Despite himself, Toothbrush liked this idea. "Her meatloaf was pretty good today, though," he said.

"But think of what else could be tasted from between her teeth!" Hairbrush said, trying to get her oldest and dearest friend excited.

"Yeah, I guess. Yeah..." he said, with dawning anticipation.

"Have fun," came a wheezy voice. It was Toilet.

"Oh dear!" Hairbrush exclaimed. She had forgetten about Toilet. "I'm so sorry. It's insensitive of me to speak of going away when you can't."

"Don't apologize," Toilet said kindly. "There's good and bad to being both a portable and an immovable."

"Yes, don't mind us," came a light, airy voice: the shower. "We get to talk to others like us through our drainage pipes and pass news along. You don't get that privilege. Just bring me back some bath bombs. Ooh, I love those!"

"Calm down, Shower," Sink said, with a husky laugh.

"When it comes to bath bombs, I am never calm!" Shower said.

They all laughed, even the makeups. "I can't wait to go!" Hairbrush said exultantly.

"It'll be fun," Toothbrush said.

"I'm glad for you," Toilet said thickly. He always sounded permanently congested.

The door opened and sbe came in. She made quick work of packing, choosing a few of her favorite lipsticks. They smirked at the rest of the makeups, being all too conscious of their own esteem. Then, to their astonishment, she chose an unlikely shade: a dark purple that she had never used before. The dark purple was stunned to be chosen, and the other chosen makeups glared at it. Hairbrush saw a thick black mascara comfort the dark purple.

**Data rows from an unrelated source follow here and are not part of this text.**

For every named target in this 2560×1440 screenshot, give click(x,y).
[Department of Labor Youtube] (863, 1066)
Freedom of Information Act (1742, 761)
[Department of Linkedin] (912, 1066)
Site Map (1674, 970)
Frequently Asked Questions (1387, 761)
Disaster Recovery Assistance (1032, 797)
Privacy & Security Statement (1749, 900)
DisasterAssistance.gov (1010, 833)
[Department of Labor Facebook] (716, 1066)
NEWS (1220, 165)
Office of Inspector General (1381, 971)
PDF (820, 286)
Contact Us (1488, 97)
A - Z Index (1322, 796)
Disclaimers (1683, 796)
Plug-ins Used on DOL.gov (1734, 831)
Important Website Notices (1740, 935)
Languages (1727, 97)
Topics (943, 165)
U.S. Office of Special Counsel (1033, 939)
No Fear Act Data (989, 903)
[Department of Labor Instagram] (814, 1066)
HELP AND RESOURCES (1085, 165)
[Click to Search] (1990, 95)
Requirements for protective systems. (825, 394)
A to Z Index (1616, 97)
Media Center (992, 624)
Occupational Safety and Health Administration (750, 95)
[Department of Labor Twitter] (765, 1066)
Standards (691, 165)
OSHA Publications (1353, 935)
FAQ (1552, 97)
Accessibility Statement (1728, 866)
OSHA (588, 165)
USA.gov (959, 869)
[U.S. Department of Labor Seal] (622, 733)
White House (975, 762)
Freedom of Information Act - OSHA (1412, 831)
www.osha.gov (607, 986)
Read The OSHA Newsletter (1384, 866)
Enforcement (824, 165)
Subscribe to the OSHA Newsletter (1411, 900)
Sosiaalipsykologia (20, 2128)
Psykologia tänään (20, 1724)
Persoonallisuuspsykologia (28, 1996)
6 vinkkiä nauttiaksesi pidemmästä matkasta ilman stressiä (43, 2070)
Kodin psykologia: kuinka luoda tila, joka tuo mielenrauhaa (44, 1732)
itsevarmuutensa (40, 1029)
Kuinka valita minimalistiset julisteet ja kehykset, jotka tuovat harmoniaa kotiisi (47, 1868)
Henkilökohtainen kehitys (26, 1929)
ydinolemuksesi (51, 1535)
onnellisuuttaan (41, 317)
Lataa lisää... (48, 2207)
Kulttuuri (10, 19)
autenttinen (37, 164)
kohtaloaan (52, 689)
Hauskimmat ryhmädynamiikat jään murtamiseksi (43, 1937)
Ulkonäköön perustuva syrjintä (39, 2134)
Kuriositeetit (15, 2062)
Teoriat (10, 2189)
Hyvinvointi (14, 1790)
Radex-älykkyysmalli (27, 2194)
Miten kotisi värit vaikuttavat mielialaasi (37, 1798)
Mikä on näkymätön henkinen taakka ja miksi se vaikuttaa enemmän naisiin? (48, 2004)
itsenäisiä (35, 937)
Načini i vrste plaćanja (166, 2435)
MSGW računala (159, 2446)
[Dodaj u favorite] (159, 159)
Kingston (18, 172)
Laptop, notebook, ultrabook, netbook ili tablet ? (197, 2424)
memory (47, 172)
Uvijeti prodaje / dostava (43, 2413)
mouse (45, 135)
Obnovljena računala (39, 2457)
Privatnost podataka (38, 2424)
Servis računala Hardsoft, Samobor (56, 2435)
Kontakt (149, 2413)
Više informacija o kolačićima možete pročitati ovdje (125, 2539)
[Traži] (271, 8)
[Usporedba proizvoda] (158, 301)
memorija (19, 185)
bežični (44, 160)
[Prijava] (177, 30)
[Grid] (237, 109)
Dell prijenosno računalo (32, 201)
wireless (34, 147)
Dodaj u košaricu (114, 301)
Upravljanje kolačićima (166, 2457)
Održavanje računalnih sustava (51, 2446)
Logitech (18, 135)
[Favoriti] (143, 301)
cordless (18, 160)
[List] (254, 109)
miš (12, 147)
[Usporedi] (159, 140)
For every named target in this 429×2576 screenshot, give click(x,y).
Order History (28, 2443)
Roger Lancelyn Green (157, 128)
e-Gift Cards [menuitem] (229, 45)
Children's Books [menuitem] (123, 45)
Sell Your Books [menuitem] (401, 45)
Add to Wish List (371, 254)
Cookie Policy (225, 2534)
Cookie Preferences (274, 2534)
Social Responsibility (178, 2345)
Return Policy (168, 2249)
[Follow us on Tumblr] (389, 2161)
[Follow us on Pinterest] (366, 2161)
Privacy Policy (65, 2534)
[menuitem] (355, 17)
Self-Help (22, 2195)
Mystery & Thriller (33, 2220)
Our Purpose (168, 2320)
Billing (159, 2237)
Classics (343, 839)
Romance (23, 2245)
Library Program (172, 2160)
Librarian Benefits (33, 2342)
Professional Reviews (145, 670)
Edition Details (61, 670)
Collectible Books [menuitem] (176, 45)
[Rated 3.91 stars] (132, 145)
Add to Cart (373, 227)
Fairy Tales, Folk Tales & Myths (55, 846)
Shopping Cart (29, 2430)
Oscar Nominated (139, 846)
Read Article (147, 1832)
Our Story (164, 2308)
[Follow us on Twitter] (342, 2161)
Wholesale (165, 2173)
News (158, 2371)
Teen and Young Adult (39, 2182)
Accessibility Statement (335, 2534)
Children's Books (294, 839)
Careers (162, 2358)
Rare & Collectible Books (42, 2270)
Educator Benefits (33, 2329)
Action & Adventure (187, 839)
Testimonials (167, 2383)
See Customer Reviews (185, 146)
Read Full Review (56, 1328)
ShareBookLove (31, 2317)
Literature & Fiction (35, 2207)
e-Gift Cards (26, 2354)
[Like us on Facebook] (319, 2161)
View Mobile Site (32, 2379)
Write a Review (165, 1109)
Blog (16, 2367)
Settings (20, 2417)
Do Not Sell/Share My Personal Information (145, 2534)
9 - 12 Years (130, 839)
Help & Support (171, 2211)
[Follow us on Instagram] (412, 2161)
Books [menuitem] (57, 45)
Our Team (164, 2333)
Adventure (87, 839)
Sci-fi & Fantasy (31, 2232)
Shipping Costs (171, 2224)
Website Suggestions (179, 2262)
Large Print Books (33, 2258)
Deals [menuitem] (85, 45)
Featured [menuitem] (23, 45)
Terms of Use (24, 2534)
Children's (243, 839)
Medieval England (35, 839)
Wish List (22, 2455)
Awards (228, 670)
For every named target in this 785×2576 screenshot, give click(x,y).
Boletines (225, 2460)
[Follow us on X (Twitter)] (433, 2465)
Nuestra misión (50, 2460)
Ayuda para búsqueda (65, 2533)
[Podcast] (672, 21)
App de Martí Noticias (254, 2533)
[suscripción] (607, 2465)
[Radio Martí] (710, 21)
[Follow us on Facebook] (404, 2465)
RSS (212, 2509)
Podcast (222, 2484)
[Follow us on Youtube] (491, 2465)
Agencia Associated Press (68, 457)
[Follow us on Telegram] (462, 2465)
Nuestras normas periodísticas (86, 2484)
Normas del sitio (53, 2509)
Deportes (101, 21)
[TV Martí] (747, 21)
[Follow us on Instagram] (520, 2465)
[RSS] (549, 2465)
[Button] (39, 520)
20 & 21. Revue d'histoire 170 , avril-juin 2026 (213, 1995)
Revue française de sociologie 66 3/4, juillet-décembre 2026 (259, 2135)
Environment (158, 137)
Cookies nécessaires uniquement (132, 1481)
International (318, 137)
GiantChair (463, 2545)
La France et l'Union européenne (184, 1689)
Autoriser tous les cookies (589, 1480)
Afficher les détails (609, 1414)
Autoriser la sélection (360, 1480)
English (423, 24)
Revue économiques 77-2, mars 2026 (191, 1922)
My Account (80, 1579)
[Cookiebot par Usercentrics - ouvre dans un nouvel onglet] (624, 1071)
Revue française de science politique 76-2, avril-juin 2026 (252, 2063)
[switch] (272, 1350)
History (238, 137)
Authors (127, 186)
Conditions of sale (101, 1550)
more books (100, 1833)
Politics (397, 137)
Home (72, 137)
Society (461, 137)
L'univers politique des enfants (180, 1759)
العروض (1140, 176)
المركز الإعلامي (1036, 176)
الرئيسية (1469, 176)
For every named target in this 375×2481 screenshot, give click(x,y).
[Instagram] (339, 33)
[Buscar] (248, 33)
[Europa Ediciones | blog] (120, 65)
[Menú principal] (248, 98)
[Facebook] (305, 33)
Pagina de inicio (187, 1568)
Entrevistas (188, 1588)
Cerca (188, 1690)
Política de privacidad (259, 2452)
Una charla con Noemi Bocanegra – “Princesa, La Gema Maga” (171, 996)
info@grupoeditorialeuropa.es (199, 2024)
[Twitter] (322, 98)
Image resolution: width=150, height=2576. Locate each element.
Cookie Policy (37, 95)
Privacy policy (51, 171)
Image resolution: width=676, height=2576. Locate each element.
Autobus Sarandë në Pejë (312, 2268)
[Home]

Hairbrush was thrown into the small bag. "Away I go!" she yelled in excitement.

"Whee!" Toothbrush said, sounding young and new again.

But then -- then their human withdrew something from a plastic sack hanging on her arm. She drew out another toothbrush, small and compact and dashing. He was still packaged and came with his own mini tube of toothpaste.

The travel size toothbrush winked at the makeups, and they all squealed.

Hairbrush snapped out of her daze and yelled, "Toothbrush! Toothbrush!"

He stared at shock in his replacement.

"Son, it'll be alright," Hairbrush heard Toilet say to Toothbrush.

"Yeah, we'll have fun," Sink rejoined.

"Toothbrush, I'm sorry!" Hairbrush yelled, hating that she got her friend's hopes up.

"You go on without me," Toothbrush managed to say.

Their human started to leave.

"Will you be okay?" Hairbrush yelled.

"Sure! Have fun! I'll be okay," Toothbrush said, as Hairbrush was carried away. "I'll be okay," he repeated, but it sounded more hollow without his best friend around.

The bathroom was silent for a long time.

*

I am a little worried about how weird this piece is, but I swear I am completely sober. 😂 The sad part is, I actually care about these hygienic products and want to continue writing their story.